In fourteen years of full-time youth ministry, I can count on one hand the number of men who have been intentionally mean to me because I’m a woman. In my conservative background, being a female ordained minister is definitely not the norm.  I regularly am put into a position to have conversations with my brothers in Christ that are shaping their outlook on women in ministry. But regardless of a complementarian or egalitarian viewpoint, fundamentally I think that youth workers are nice to one another.  However, there are a few things that even the kindest male youth pastor might not think of when considering his female colleague:

Your policies can sometimes limit my attendance.

I am all for anything that aids accountability and safeguards in ministry. I know that most churches have policies in place to help their staff concerning meeting alone or who can ride in a car with whom.  But please remember these rules and consider how they will impact females in ministry when scheduling meetings.  Sometimes, I can’t go or am uninvited to gatherings because of these standards.  I wish more male youth workers considered how they could alter plans to make gathering accessible to everyone involved.  One easy solution: can we meet at a church and order lunch in instead of traveling to a restaurant?

I know more about ministry than just how to minister to female students.

My youth group has been 85-90% male dominated for as long as I can remember.  I have many male colleagues than are in the exact opposite situation.  It is part of my role to show male students what being a godly woman looks like. My guys need Christian female role models and voices to speak into their lives.  I have no clue about video games and my male students don’t shun me because of it. Instead, they care that I am there for them.  They care that I acknowledge and encourage them.  They care about being cared for in our ministry. 

In our scary culture, we have safety policies that protect all students from predators of any gender.  If we are obeying those policies and guidelines, we should safely be able to lead and care for all students.  My male students need me as much as my female students do and I bet the same is true at your church. As a male youth pastor, how can you intentionally and safely care for your female students.  I dare you to up your game in this area.  Those young ladies need your care and example of what a Christian man looks like. 
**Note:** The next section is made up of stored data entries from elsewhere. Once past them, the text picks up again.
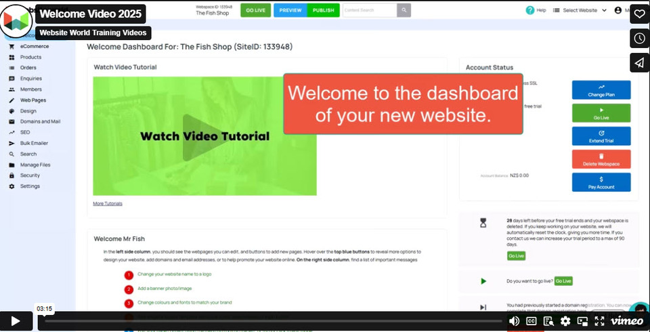Open SEO in the left sidebar
650x332 pixels.
point(25,133)
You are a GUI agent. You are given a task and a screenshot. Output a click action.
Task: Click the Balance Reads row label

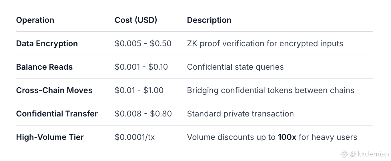(44, 67)
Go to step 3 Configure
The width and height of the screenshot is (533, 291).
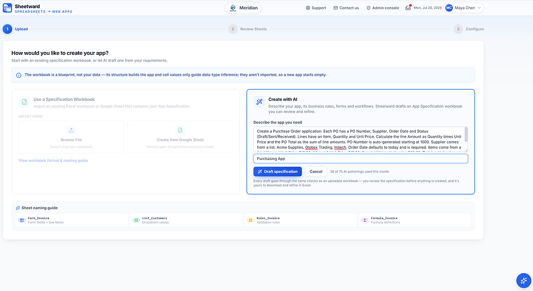point(469,29)
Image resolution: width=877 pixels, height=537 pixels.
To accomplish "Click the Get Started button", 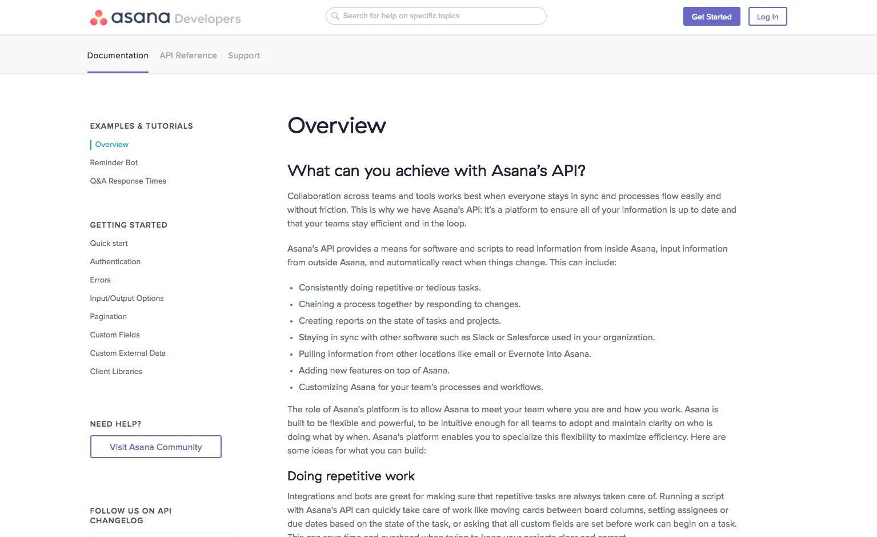I will click(x=711, y=17).
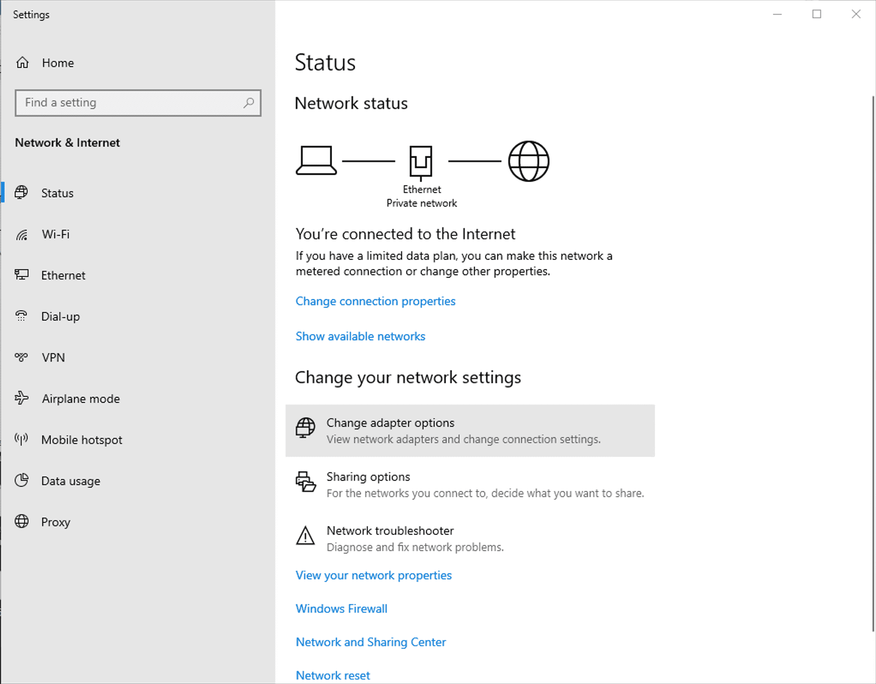Click the Wi-Fi signal icon in sidebar
The width and height of the screenshot is (876, 684).
pos(22,234)
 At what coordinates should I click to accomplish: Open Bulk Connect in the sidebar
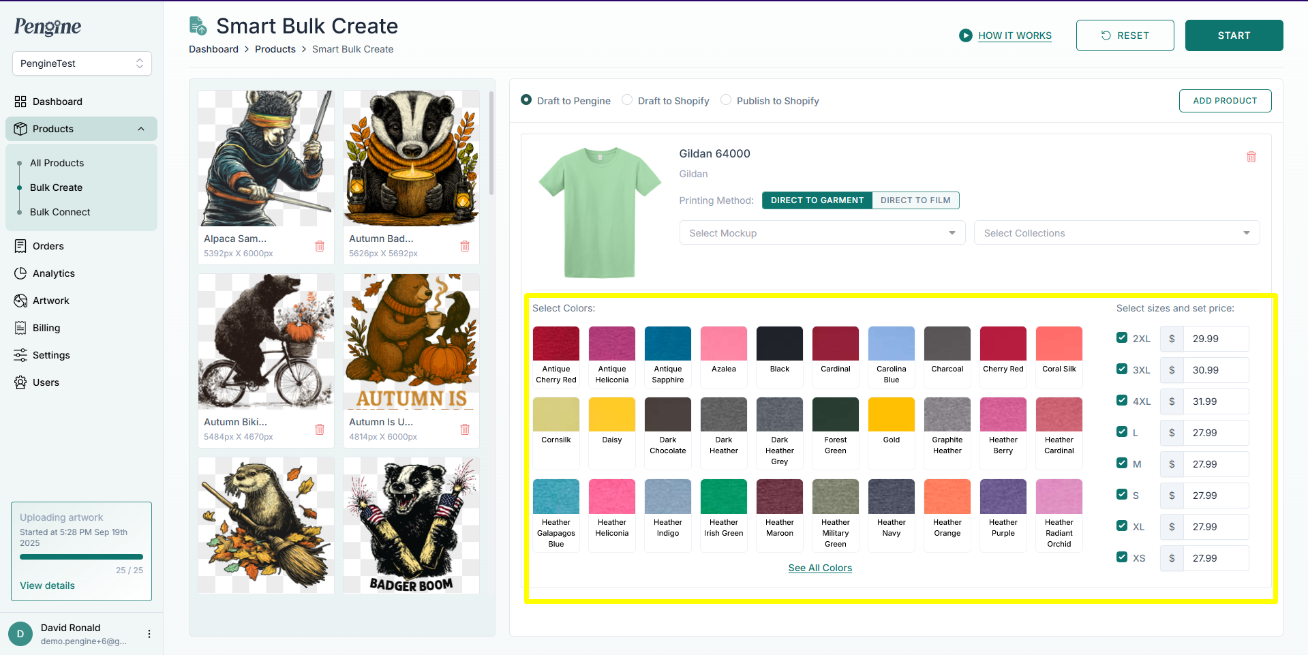click(x=60, y=212)
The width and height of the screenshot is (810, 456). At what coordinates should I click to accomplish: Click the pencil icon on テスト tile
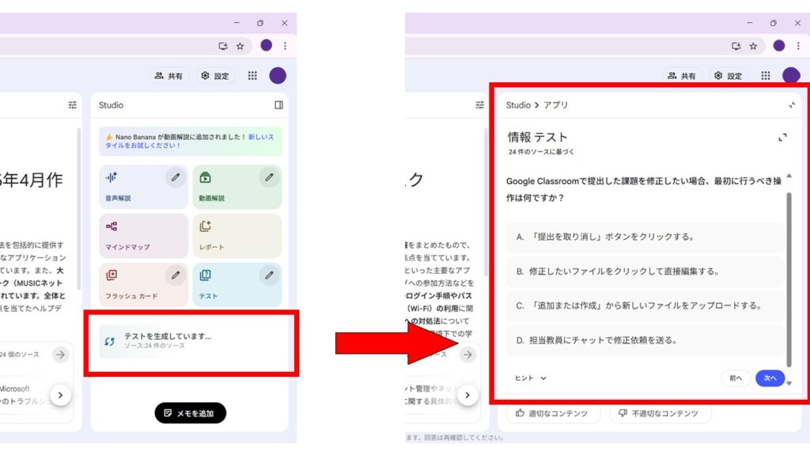[x=269, y=276]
I don’t always get invited. 

Women are still viewed as taboo in ministry in many circles.  I cannot tell you how many meals I’ve grabbed by myself at large events because no one invited me to lunch when everyone else is networking.  Or how many times I’ve been contacted by male youth workers looking for speakers that overlooked me for the opportunity.  We all know that ministry can be very lonely, but being a female youth worker can be downright isolating.  Being allowed at the event is extremely different than being considered part of the team.  I dare and challenge male youth workers to look for ways to be inclusive of female youth workers. 

I boil all of this down to three challenges for my dear male colleagues:

  1. Always look at meetings and plans with both genders’ accessibility in mind.
  2. Make sure you are intentionally making all of your students, regardless of gender, feel valuable and seen. 
  3. Reach out to female youth workers, include, and listen to them.